Fin qui abbiamo dato ampio spazio alla “sfera pubblica” di Alessandro, riferendoci in particolare alla sua carriera sportiva, ma quali sono i traguardi che egli ha raggiunto come uomo e quali invece i sogni che ancora insegue? Nonostante la disabilità, il suo percorso scolastico e universitario è stato pressoché identico a quello dei suoi coetanei ed è culminato con il conseguimento di una laurea triennale in Informatica (2008) e di una laurea specialistica in Scienze e Tecnologie della Comunicazione e dell’Informazione (2010), entrambe all’Università di Genova; poi c’è stato l’ingresso nel mondo del lavoro, nel reparto Ricerca e Sviluppo Software di una grande azienda che a Genova si occupa di controllo accessi.

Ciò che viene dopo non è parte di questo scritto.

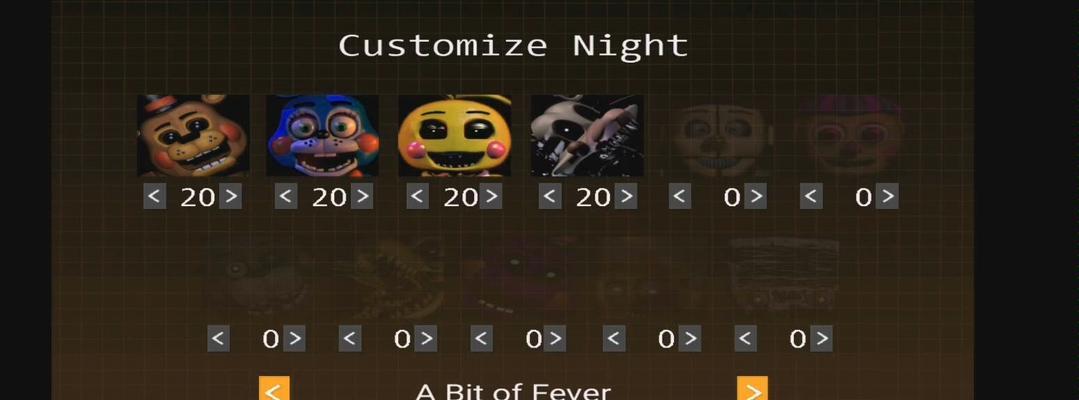This screenshot has width=1079, height=400.
Task: Switch to previous preset before A Bit of Fever
Action: point(274,389)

Le conquiste più grandi sono però quelle che riguardano la sua autonomia e indipendenza: nel 2012 un intervento chirurgico per l’installazione di un impianto cocleare su entrambe le orecchie gli permette di sentire per la prima volta un’intera gamma di suoni che non aveva mai percepito prima, ma che ora deve imparare a decifrare (per questo ancora oggi si sottopone a sedute settimanali di logopedia); nel 2013 sceglie di andare a vivere da solo in un appartamento del centro storico genovese, organizzando la sua quotidianità in completa autonomia, salvo che per qualche sporadica richiesta d’aiuto ad amici e parenti; nel 2016 arriva nella sua esistenza una ragazza di nome Carlotta, che non sopporta il suo disordine e mangia tutti i suoi biscotti, ma nonostante questo riesce a fargli battere forte il cuore, diventando ben presto la sua compagna di vita.
Se chiediamo ad Alessandro di provare a immaginare il suo futuro, risponde subito che per carattere non ama porsi obbiettivi a lungo termine, piuttosto tenta di dare il meglio di sé in ogni cosa che fa, non limitandosi alle esperienze che già conosce, ma cercando sempre nuovi contesti e nuove attività nelle quali mettersi in gioco. Come tutti noi, anche lui ha dei sogni nel cassetto, che custodisce gelosamente e svela soltanto alle persone più care, tuttavia non nasconde la voglia di continuare a vivere le sue passioni il più a lungo possibile; tra queste c’è senz’altro quella per la lettura, che la progressiva perdita della vista lo ha costretto a mettere momentaneamente da parte, almeno finché non avrà preso confidenza con il Braille, il noto sistema di lettura e scrittura tattile per non vedenti e ipovedenti, che gli permetterà di ricominciare a leggere con la stessa voracità di quand’era bambino.
E se per caso non dovesse riuscire a leggere un libro in Braille? Poco male, vorrà dire che ci proverà con altri mezzi, l’importante per lui è vivere la vita al massimo senza lasciarsi condizionare dai propri limiti (spesso più psicologici che fisici) e continuare a correre, dentro e fuor di metafora, per cercare di vincere la gara contro la sindrome di Usher, o quantomeno di perderla con onore, nella consapevolezza che poter sfidare la malattia è già di per sé un grande risultato!